Your instructions: Convert the material, starting at the line that contains "Task: Click the Filters panel heading" and ending at the end of the material, into a two-column CSV with the headers instruction and coordinates. Each row should hold one text and its answer, with each value in its own quoted field, line breaks replaced by spaces, and the pictures left out.

Dataset entries:
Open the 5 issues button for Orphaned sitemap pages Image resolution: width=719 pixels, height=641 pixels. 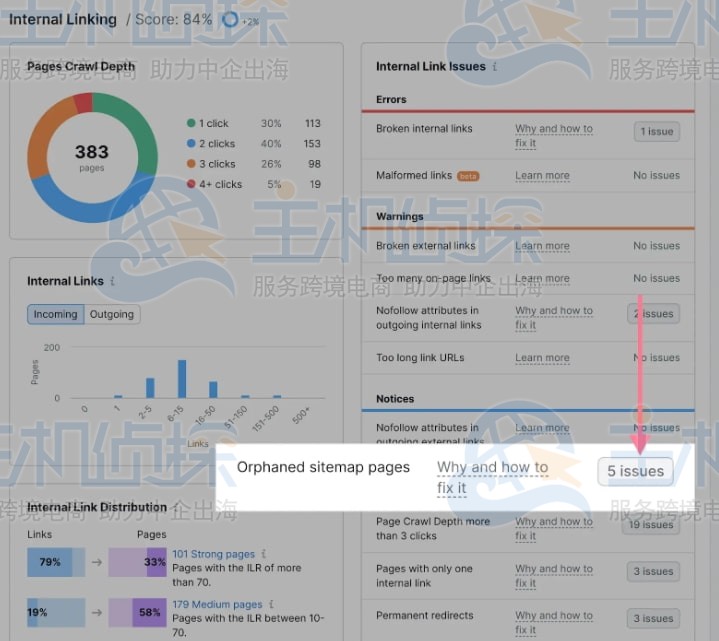click(635, 471)
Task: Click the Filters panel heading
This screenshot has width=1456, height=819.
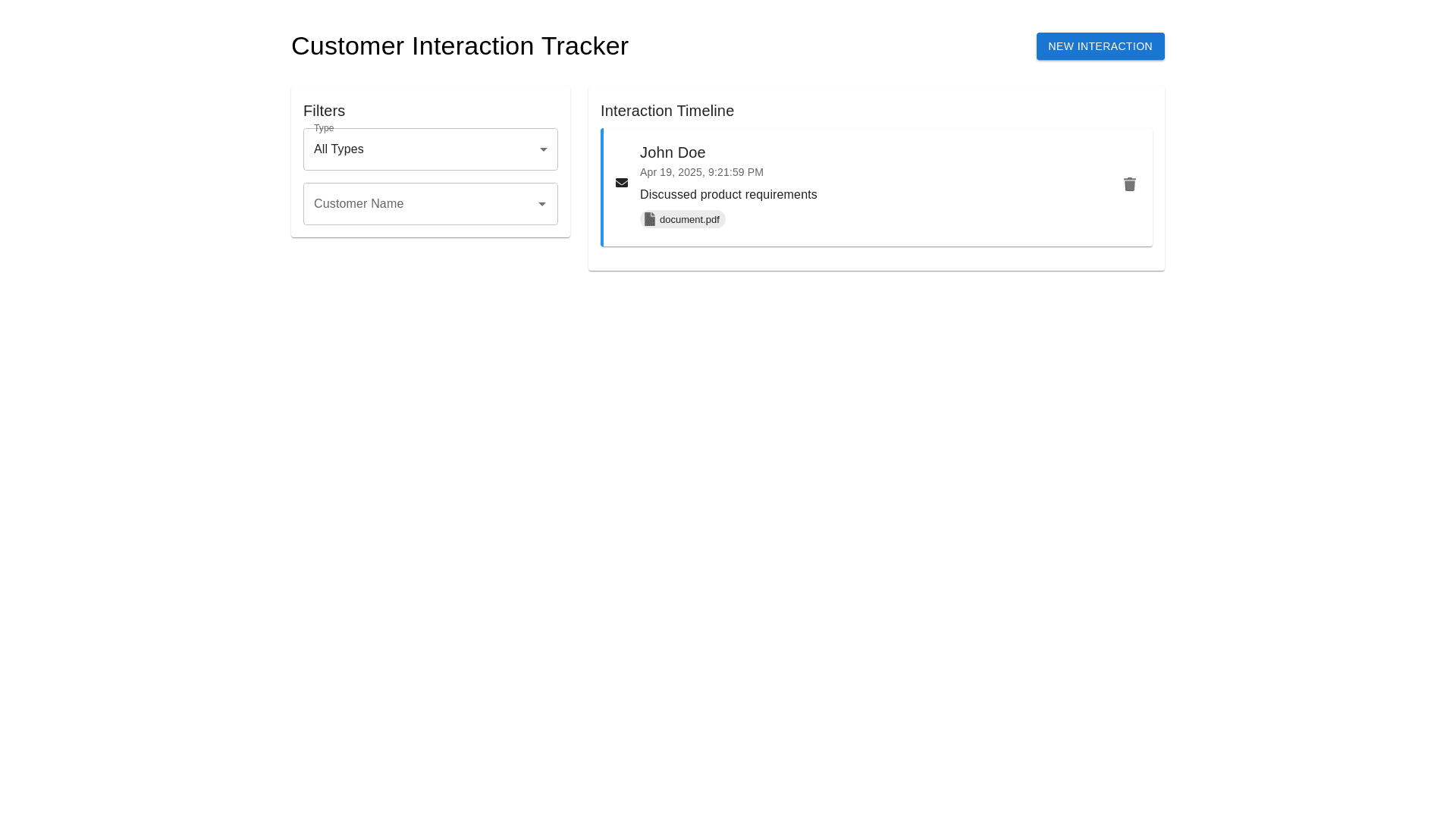Action: (x=324, y=111)
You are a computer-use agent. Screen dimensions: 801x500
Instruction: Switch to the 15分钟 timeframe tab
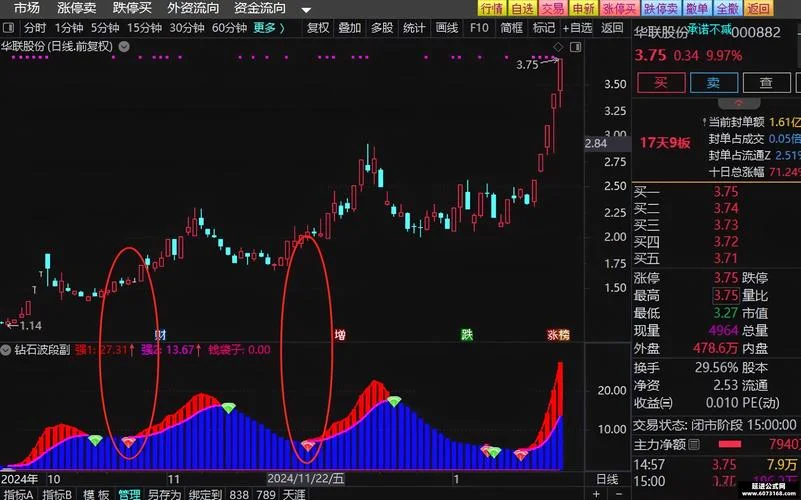click(145, 28)
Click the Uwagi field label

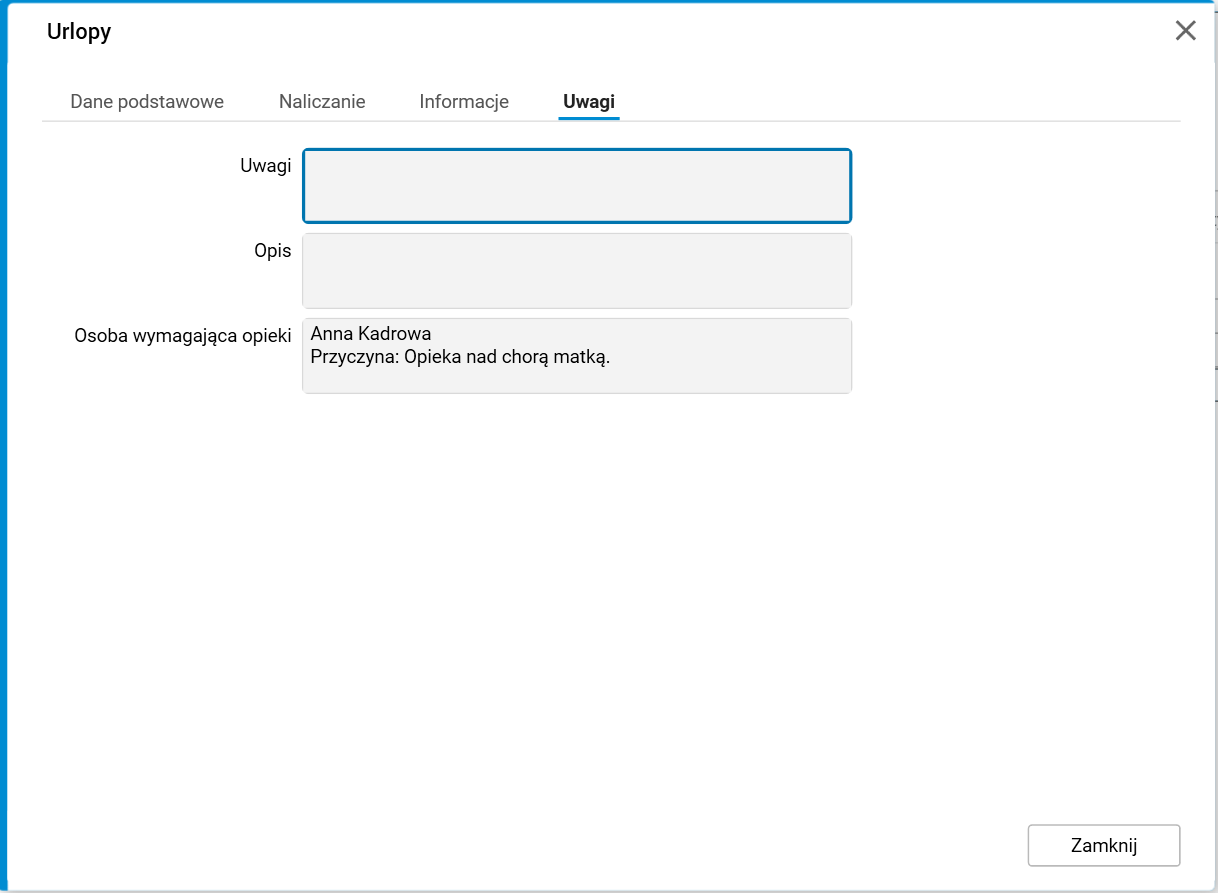pos(265,166)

Response to this task:
instruction,coordinates
"Task: Click the Filters panel heading This screenshot has width=1456, height=819.","Action: (x=324, y=111)"
"You are a computer-use agent. Screen dimensions: 801x500 Instruction: Switch to the 15分钟 timeframe tab","click(145, 28)"
"Click the Uwagi field label","pos(265,166)"